→ Given text
+ + + + +

You folks talk to the Pa. Game commission at all? I'm sure they have some good input on our situation.
 

Rebel's Dad

Senior Member
I think Missouri is trying grouse translocation and restocking:


Only thing DNRs in the south could do is shorten seasons at the back end but I don't think enough people hunt grouse for that to matter?

Pennsylvania shortened its season.
If they shorten the season it'll kill grouse hunting totally and drive away the people still hunting them. And if no one is hunting them no one will care enough about them to do anything.

Ohio shortened its season many years ago and it's done nothing to stop the decline.
 

lampern

Sticks his nose where it doesn't belong
Grouse season lengths by state:

Ohio

Ruffed Grouse (public land) Oct. 8, 2022 Nov. 27, 2022
Ruffed Grouse (private land) Oct. 8, 2022 Jan. 1, 2023

Pennsylvania

Oct. 15-Nov. 12; Sunday, Nov. 13; Nov. 14-19; Sunday, Nov. 20; Nov. 21-25 and Dec. 12-23

Virginia

October 29 through February 11: west of I-95.

Continuous closed season: east of I-95.

North Carolina


Oct. 17, 2022 – Feb. 28, 2023


Tennessee

Oct 8- Feb 28

South Carolina

Nov. 24-Mar. 1
 

quaildoc

Member
And again, hunters need to start commenting on FS projects and sales--they don't hear from us in the numbers they hear from preservationists.

Taking off my scientist hat and putting on my hunter hat...yes please voice your desire for more grouse and grouse hunting opportunities. Do so in a tactful and courteous way--it will get you much further than a tirade.
 

quaildoc

Member
I appreciate your efforts quaildoc. I would think to get a clear drumming count in the Northern WMA you should have papers or such to fill out during turkey season at the checking station. Just my 2 cents. I heard more drumming last spring than I heard in many many years. While on a annual turkey hunt week long trip that I have taken for many years. .

+ + + + +

→ Provided data

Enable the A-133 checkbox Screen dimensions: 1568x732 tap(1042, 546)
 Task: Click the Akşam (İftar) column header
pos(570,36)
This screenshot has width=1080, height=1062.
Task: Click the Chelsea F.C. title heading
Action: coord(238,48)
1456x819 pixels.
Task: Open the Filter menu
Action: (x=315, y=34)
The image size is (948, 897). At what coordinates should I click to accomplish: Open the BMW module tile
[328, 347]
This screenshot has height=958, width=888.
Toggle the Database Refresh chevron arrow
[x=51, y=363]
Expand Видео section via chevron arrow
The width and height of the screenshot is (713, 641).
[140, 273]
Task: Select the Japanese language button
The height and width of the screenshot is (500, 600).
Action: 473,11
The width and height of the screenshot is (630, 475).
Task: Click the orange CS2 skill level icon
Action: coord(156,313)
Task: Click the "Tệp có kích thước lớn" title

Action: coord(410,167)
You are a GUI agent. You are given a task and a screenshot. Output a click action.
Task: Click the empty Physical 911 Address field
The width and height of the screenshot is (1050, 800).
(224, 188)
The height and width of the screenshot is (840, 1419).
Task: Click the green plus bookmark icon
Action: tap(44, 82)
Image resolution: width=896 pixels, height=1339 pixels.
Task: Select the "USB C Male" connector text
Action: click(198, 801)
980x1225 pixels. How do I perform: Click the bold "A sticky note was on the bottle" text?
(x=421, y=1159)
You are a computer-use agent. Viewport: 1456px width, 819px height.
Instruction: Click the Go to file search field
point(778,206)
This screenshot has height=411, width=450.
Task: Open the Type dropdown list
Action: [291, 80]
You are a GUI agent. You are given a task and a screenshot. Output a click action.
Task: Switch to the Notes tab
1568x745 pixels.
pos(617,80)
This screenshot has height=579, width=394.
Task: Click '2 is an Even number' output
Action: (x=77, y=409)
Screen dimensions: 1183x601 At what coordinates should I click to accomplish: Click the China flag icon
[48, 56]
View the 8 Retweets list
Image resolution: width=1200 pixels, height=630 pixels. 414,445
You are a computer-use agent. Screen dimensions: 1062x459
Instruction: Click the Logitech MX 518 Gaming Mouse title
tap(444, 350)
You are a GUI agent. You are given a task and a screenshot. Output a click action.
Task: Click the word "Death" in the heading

+ + + + +

→ Parts of the exercise
**1.** In the grouse hunting discussion, what is the grouse season in Virginia east of I-95?
**2.** From the grouse hunting discussion, write out the passage from "Senior Member" up to and including "to do anything.".

→ Complete answers
**1.** A continuous closed season.

**2.**
Senior Member
I think Missouri is trying grouse translocation and restocking:


Only thing DNRs in the south could do is shorten seasons at the back end but I don't think enough people hunt grouse for that to matter?

Pennsylvania shortened its season.
If they shorten the season it'll kill grouse hunting totally and drive away the people still hunting them. And if no one is hunting them no one will care enough about them to do anything.